Whenever you create a table without specifying a storage structure, the storage structure assigned is heap. In a heap structure, the table has no key—it is simply a heap of data. When you add a row, it is added to the end of the heap. This makes heap the fastest storage structure to use when you are initially loading tables or adding a large quantity of data.
However, when you want to retrieve a particular row from a heap table, you must search through every row in the table looking for rows that qualify. This makes heap relatively slow for retrieval if tables have more than a few pages. For more information, see the chapter "Maintaining Storage Structures."
Note: The heapsort structure is like heap, but with the rows sorted and duplicates removed (unless duplicates are allowed).
A heap table consists of a chain of pages. The layout of the sample heap table, employee, is shown below:
empno name age salary comment
+-------------------------------------------
Page 0 | 17| Shigio | 29| 28000.000|
| 9| Blumberg | 33| 32000.000|
| 26| Stover | 38| 35000.000|
| 1| Mandic | 46| 43000.000|
|-------------------------------------------
Page 1 | 18| Giller | 47| 46000.000|
| 10| Ming | 23| 22000.000|
| 27| Curry | 34| 32000.000|
| 2| Ross | 50| 55000.000|
|-------------------------------------------
Page 2 | 19| McTigue | 44| 41000.000|
| 11| Robinson | 64| 80000.000|
| 28| Kay | 41| 38000.000|
| 3| Stein | 44| 40000.000|
|-------------------------------------------
Page 3 | 20| Cameron | 37| 35000.000|
| 12| Saxena | 24| 22000.000|
| 29| Ramos | 31| 30000.000|
| 4| Stannich | 36| 33000.000|
|-------------------------------------------
Page 4 | 21| Huber | 35| 32000.000|
| 13| Clark | 43| 40000.000|
| 30| Brodie | 42| 40000.000|
| 5| Verducci | 55| 55000.000|
|-------------------------------------------
Page 5 | 22| Zimmerman | 26| 25000.000|
| 14| Kreseski | 25| 24000.000|
| 31| Smith | 20| 10000.000|
| 6| Aitken | 49| 50000.000|
|-------------------------------------------
Page 6 | 23| Gordon | 28| 27000.000|
| 15| Green | 27| 26000.000|
| 7| Curan | 30| 30000.000| Fire
| 24| Sabel | 21| 21000.000|
|-------------------------------------------
Page 7 | 16| Gregori | 32| 31000.000|
| 8| McShane | 22| 22000.000|
| 25| Sullivan | 38| 35000.000|
|
+-------------------------------------------
Because table scans are expensive, heap is not a good structure to use while querying large tables. A retrieval of this type must look at every page in the employee table:
Select * from employee
where employee.name = 'Sullivan';
A retrieval like this also scans the entire table, even though Shigio's record is the first row of the first page:
Select * from employee
where employee.name = 'Shigio';
Because heap tables do not eliminate duplicate rows, the entire table must be scanned in case there is another employee named Shigio on another page in the table.
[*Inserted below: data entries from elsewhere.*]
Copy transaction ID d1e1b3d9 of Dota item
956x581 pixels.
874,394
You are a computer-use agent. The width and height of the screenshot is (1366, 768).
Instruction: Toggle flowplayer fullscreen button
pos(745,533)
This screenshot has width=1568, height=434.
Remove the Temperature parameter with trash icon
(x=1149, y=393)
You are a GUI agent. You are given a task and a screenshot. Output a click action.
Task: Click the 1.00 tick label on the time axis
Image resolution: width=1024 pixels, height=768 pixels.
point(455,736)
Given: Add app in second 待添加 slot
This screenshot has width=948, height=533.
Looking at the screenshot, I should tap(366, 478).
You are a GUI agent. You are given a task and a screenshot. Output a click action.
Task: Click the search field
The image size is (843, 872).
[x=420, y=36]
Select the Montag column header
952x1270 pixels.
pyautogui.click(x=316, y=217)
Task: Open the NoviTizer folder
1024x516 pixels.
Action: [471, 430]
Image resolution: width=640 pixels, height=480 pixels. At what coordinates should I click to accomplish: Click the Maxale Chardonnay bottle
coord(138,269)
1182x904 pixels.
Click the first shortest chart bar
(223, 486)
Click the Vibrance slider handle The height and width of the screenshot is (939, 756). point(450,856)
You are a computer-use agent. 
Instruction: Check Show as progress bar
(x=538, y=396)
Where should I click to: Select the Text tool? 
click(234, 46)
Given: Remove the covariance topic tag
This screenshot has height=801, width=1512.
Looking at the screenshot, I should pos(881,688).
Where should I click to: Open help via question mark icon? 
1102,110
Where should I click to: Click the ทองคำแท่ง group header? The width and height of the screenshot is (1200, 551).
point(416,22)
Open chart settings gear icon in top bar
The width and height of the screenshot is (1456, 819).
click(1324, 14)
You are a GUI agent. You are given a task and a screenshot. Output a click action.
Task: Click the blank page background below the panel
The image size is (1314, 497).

Heap is used as the default storage structure when a table is first created, because it is assumed that a newly created table is likely to be loaded with data.
Loading is optimized by not doing "per row" logging. Therefore, you must load into an empty table. This can be a table that was just created and into which no data has ever been added or deleted. Or it can be an existing table that was truncated by clicking Delete All Data in the Modify Table Structure dialog or by using the modify to truncate statement.
The empty table must also have the following characteristics:
Heap is also the best structure to use for adding data. Additions to a heap table progress quickly because inserted rows are added to the end of the heap. There is no overhead of calculating what page the row is on. The disadvantage is that the heap structure does not make use of deleted row space except at the end of the table.
Aside from compressed storage structures, the heap structure produces tables with the smallest number of pages. This is because every page in a heap table is filled as completely as possible. This is referred to as a 100% fill factor. A heap table is approximately half the size of the same table modified to hash because hash uses a 50% default fill factor instead of 100%.
After loading or adding the data, you can modify the table to another storage structure. (Do not modify an empty table to another storage structure before loading the data.)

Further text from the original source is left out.